In lieu of active treatment, the Army’s plan will rely on the degradation of remaining groundwater contaminants such as DNT to achieve cleanup. Altogether, the WDNR and Wisconsin Division of Health have identified 24 degradation products of DNT. Drinking water wells near Badger, however, are not tested for these compounds. The Army regularly tests the Village of Prairie du Sac Well #3 for all six forms of DNT, for example, but does not test for any of the 24 identified degradation products of DNT.
In late 2013, the Army detected DNT above the groundwater standard in a monitoring well at the Water’s Edge subdivision. WDNR said that the exceedance is in a shallow water table well and that there have not been similar exceedances at depths where nearby residential wells are screened.

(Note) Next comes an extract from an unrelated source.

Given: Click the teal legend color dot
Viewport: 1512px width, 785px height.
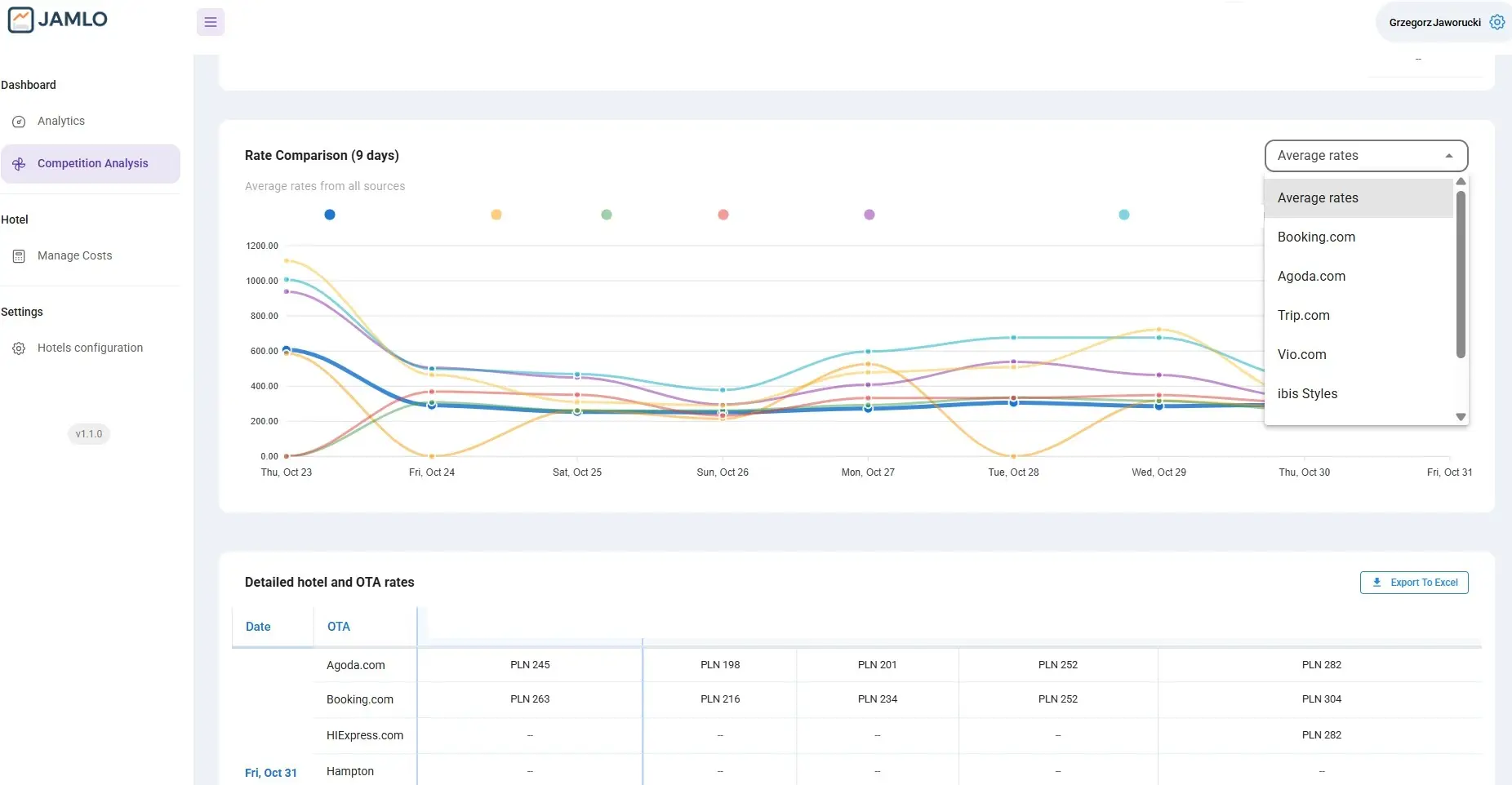Looking at the screenshot, I should tap(1124, 215).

State law requires that the Army address any exceedances and comply with groundwater standards even if nearby residential wells are unaffected.
CSWAB’s review also found that high levels of ethyl ether have been detected in groundwater at the southern plant boundary. The wells are adjacent to the Settling Ponds which carried sanitary and industrial wastewater to Gruber’s Grove Bay during the Army’s active production years. The detections reported by the Army are in the deeper C and D level monitoring wells. Concentrations of ethyl ether ranged from 1,900 to 7,690 parts per billion (ppb) exceeding the health-based groundwater standard of 1,000 ppb.
This is not the first time that elevated levels of ethyl ether have been detected near the southern plant boundary. Four years ago, in October 2010, the Army detected ethyl ether in groundwater at the Settling Ponds at 4,610 ppb. In a March 13 email to CSWAB, WDNR wrote that the Department and the Army have been looking for the source of ethyl ether and that there is no immediate threat to nearby private wells.
WDNR assured CSWAB that nearby residential wells are tested quarterly however this is incorrect. On September 4, 2013, the WDNR approved the Army’s request to reduce private well testing. Homes on Keller Road in rural Sumpter Township are now tested annually. Homes to the south on County Z are no longer tested by the Army in accordance with the WDNR’s approval.
Ethyl ether is a solvent that was used in the propellant manufacturing process at Badger. The WDNR said that it is an extremely volatile compound that evaporates readily at room temperature and dissolves easily in water. For these reasons, the WDNR believes that the source of the ethyl ether contamination is not the Settling Ponds. The Department said it will continue to monitor the situation and investigate potential sources.
CSWAB has asked that the Army’s risk analysis for possible vapor intrusion into buildings and homes be amended to include ethyl ether, a compound that was not included in the Army’s previous study. In response to CSWAB’s inquiries, the WDNR today issued a fact sheet on ethyl ether.
High Capacity Wells
CSWAB has also asked that the impact of irrigation and other high capacity wells be included in the evaluation of Monitored Natural Attenuation (cessation of active cleanup) as a remedy for groundwater contamination from Badger. WDNR has informed CSWAB that they will not require the Army to test irrigation wells as the use of these wells does not pose a known threat to human health or the environment and the data is not comparable to that from groundwater monitoring wells. However, CSWAB believes this analysis is necessary as high capacity wells may affect groundwater flow patterns and contaminant transport.
CSWAB has already met with and updated the Town of Prairie du Sac board and representatives of the Village of Prairie du Sac on all these issues. Last week, CSWAB updated members of the Badger Oversight Management Commission which includes representatives of the Town of Sumpter, City of Baraboo, Sauk County, Ho-Chunk Nation, U.S. Dairy Forage Research Center and others. CSWAB will also be attending the next regular meeting of the Merrimac town board.